Data provided ▸
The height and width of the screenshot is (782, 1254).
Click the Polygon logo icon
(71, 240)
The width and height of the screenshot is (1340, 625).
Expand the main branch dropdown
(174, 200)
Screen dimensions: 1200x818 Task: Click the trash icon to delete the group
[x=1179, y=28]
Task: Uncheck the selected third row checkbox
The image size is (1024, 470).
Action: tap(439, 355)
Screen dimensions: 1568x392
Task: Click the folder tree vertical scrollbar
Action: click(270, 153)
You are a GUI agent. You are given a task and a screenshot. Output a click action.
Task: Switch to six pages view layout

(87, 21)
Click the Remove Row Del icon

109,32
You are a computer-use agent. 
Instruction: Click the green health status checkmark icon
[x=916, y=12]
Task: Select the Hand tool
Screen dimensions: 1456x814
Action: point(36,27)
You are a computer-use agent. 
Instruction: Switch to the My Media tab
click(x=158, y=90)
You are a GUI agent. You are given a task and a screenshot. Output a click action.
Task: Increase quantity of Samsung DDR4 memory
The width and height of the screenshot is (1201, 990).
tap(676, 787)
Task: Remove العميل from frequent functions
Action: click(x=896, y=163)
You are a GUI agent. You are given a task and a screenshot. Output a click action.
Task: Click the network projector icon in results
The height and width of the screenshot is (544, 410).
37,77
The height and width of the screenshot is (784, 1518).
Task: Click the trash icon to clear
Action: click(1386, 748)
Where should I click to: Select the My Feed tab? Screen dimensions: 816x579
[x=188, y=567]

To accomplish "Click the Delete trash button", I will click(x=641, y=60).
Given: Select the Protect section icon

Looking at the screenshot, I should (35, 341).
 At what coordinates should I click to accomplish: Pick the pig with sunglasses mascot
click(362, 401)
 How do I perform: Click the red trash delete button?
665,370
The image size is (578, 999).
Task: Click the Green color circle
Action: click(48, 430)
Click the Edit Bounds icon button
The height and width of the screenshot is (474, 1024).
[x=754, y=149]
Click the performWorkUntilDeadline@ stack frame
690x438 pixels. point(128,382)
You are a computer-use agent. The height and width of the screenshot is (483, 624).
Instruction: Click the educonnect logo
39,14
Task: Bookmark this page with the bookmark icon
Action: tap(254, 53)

Task description ▸
Copy each entry exactly. Omit none.

Answer below ▸
The height and width of the screenshot is (782, 1254).
Click the Polygon logo icon
(71, 240)
The width and height of the screenshot is (1340, 625).
Expand the main branch dropdown
(174, 200)
Screen dimensions: 1200x818 Task: Click the trash icon to delete the group
[x=1179, y=28]
Task: Uncheck the selected third row checkbox
The image size is (1024, 470).
Action: tap(439, 355)
Screen dimensions: 1568x392
Task: Click the folder tree vertical scrollbar
Action: click(270, 153)
You are a GUI agent. You are given a task and a screenshot. Output a click action.
Task: Switch to six pages view layout

(87, 21)
Click the Remove Row Del icon

109,32
You are a computer-use agent. 
Instruction: Click the green health status checkmark icon
[x=916, y=12]
Task: Select the Hand tool
Screen dimensions: 1456x814
Action: point(36,27)
You are a computer-use agent. 
Instruction: Switch to the My Media tab
click(x=158, y=90)
You are a GUI agent. You are given a task and a screenshot. Output a click action.
Task: Increase quantity of Samsung DDR4 memory
The width and height of the screenshot is (1201, 990).
tap(676, 787)
Task: Remove العميل from frequent functions
Action: click(x=896, y=163)
You are a GUI agent. You are given a task and a screenshot. Output a click action.
Task: Click the network projector icon in results
The height and width of the screenshot is (544, 410).
37,77
The height and width of the screenshot is (784, 1518).
Task: Click the trash icon to clear
Action: click(1386, 748)
Where should I click to: Select the My Feed tab? Screen dimensions: 816x579
[x=188, y=567]

To accomplish "Click the Delete trash button", I will click(x=641, y=60).
Given: Select the Protect section icon

Looking at the screenshot, I should (35, 341).
 At what coordinates should I click to accomplish: Pick the pig with sunglasses mascot
click(362, 401)
 How do I perform: Click the red trash delete button?
665,370
The image size is (578, 999).
Task: Click the Green color circle
Action: click(48, 430)
Click the Edit Bounds icon button
The height and width of the screenshot is (474, 1024).
[x=754, y=149]
Click the performWorkUntilDeadline@ stack frame
690x438 pixels. point(128,382)
You are a computer-use agent. The height and width of the screenshot is (483, 624).
Instruction: Click the educonnect logo
39,14
Task: Bookmark this page with the bookmark icon
Action: tap(254, 53)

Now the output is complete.